私が観た日本の伝統芸能・工芸品などを書きとめます。

TTR能プロジェクト2014公演 〜善知鳥(うとう)〜

TTR能プロジェクト」をご存知でしょうか?囃子方の成田達志さん(小鼓方)と山本哲也さん(大鼓方)が結成されたユニットで、お能を広く気軽に楽しめるようにプロデュース活動をされています。“門閥や所属地域を超えた実力主義による”キャスティングや魅力的な選曲を行い、普段ではなかなかお目にかかれないような贅沢な舞台を見せて下さいます。私も毎回ではありませんが、可能な限り伺っています。昨年の梅若玄祥さんによる生き生きとした『卒塔婆小町』は今でも深く印象に残っています。今年の曲は『善知鳥』でした。生活の為に鳥を殺して家族を養っていた猟師が、その狩猟方法の残虐性から地獄に落ち、毎日その鳥に目をえぐられ肉を裂かれるという苦しみを受け、自分の子供に近づく事も許されない。

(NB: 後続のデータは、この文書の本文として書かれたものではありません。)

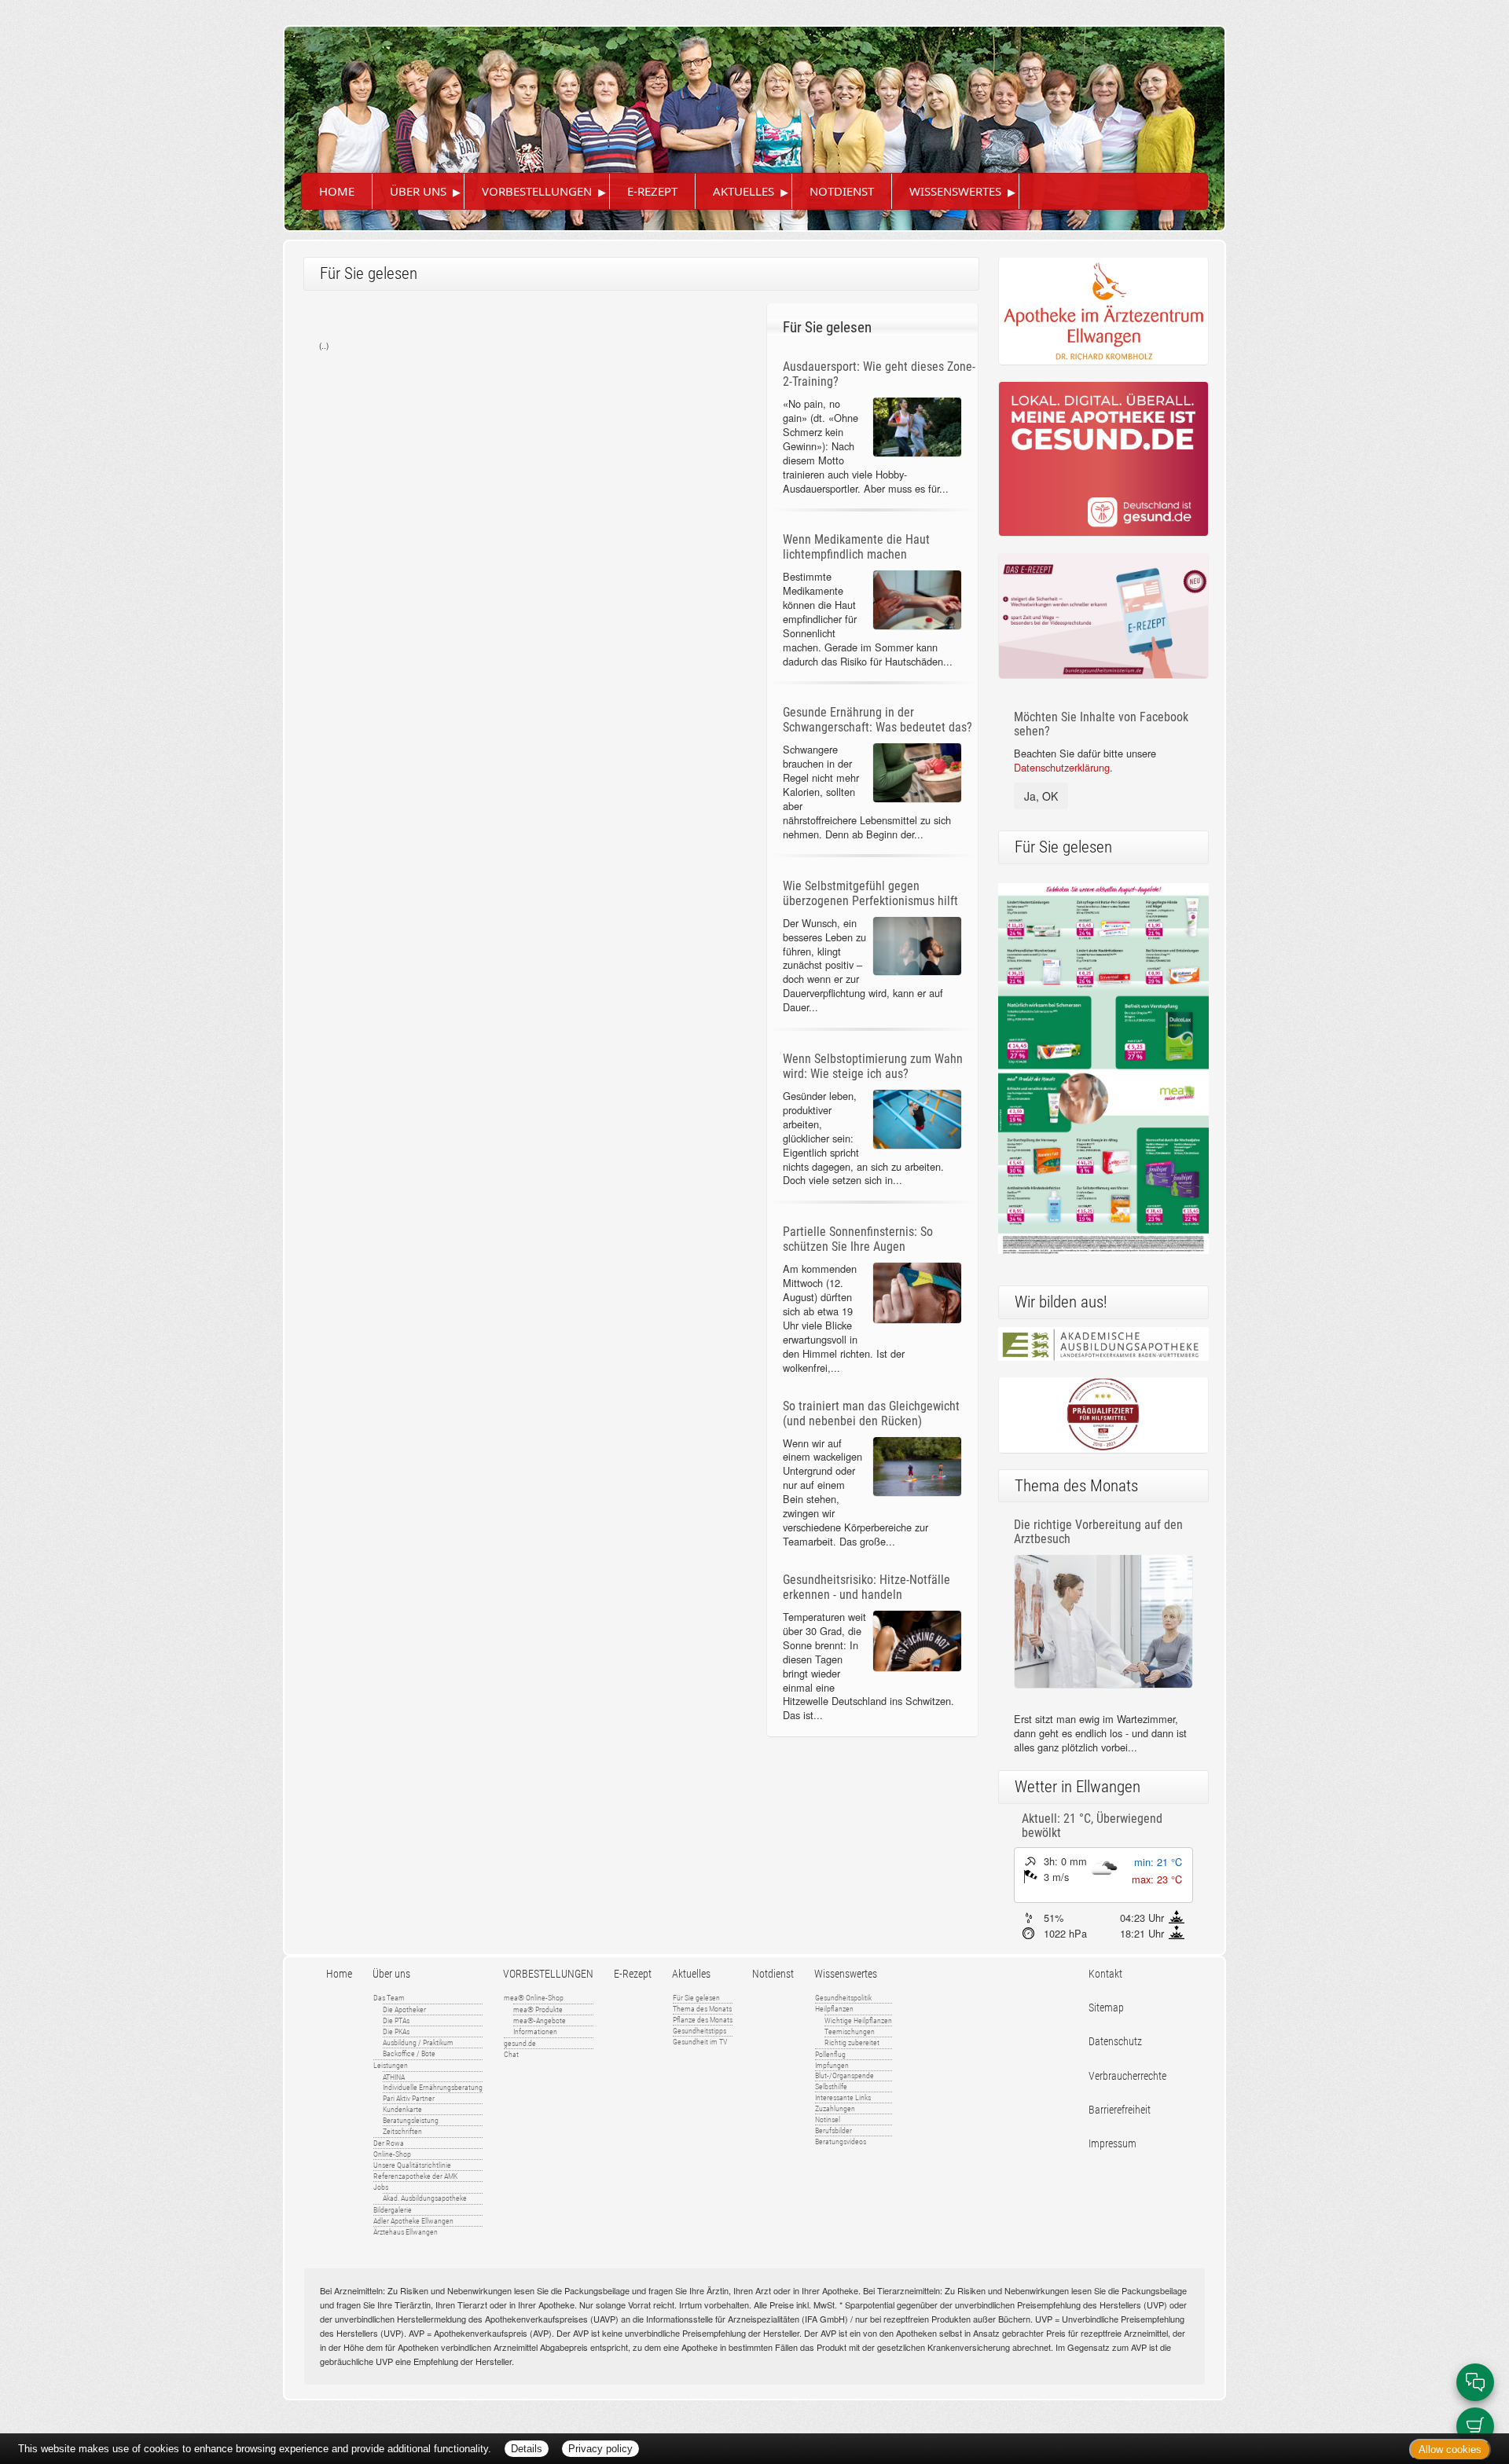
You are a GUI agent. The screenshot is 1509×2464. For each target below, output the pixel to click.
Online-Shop (392, 2154)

その苦しみから救ってくれと地獄から現れ出るが、結局成仏はできないという、全く救いのないお話。。今の私には重過ぎる主題でした。でも、それなりに楽しみ方はあるのです。お能の優れた所の一つは舞台の使い方です。通常の芝居のように大道具や背景セットなどがありませんから、役者達の所作などで舞台転換していきます。今回も舞台上にあの世とこの世が現れてゆらゆらとしておりました。

f:id:matsuakiko:20140902012645j:plain

お能の表現力はいつも凄いなと思います。無駄が削がれていて、道具を使ったりしないので、動きそのものがフォーカスされると言うか、役者がこう演じてるんやなという動きではないのです。猟師が親鳥の鳴き真似をして子鳥を殺す場面や、地獄で化鳥が血の涙を降らしながら飛び交う様、目をえぐられる苦しさなど、今その場で実際に起きている事として現れてきます。あまりに怖かったので、時々を目をグッと閉じて聞いていました。(そして時々起きていました。。。)

 

今回はプレ勉強会にて河村晴道先生のお話を伺ったり、舞台に上がって目をえぐられる所作を教えて頂いたりしました。この時伺った日舞と西洋の踊りの違いがとても面白かったのです。私はずっとバレエを習っていたので、とても納得でした!最近、舞踊などもよく拝見するので日舞にもとても興味があります。いつか祖父もやっていたお能の仕舞を私もやりたいと思っています。河村先生のお話はまたいつかご紹介しますね。

 

f:id:matsuakiko:20140902012806j:plain

所で、成田先生と山本先生は一般人に向けて鼓の体験教室などもしておられます。以前、私も申し込んだことがあるのですが、生憎の体調不良で欠席をしました。すると次回のお稽古の前に、少し教えてあげるよお申し出下さったのです。なんと!!丁寧で優しい方だなあと嬉しかったです。(結局インフルエンザで次回も欠席したのですが・・・)お能の囃子は独特の旋律で、あの笛の音が聞こえてくるとゾクゾクっと興奮します。時間の軸を超えて、地上のボーダーも超えた空間へトリップできるのがたまらないお能の魅力です。現世にいると忘れたいこともありますでしょう?お能を観ると、不思議とすっきりして現実に戻って来られる、そう思います。(あ、曲にもよるかもしれませんが。)皆様もご一緒にいかがですか?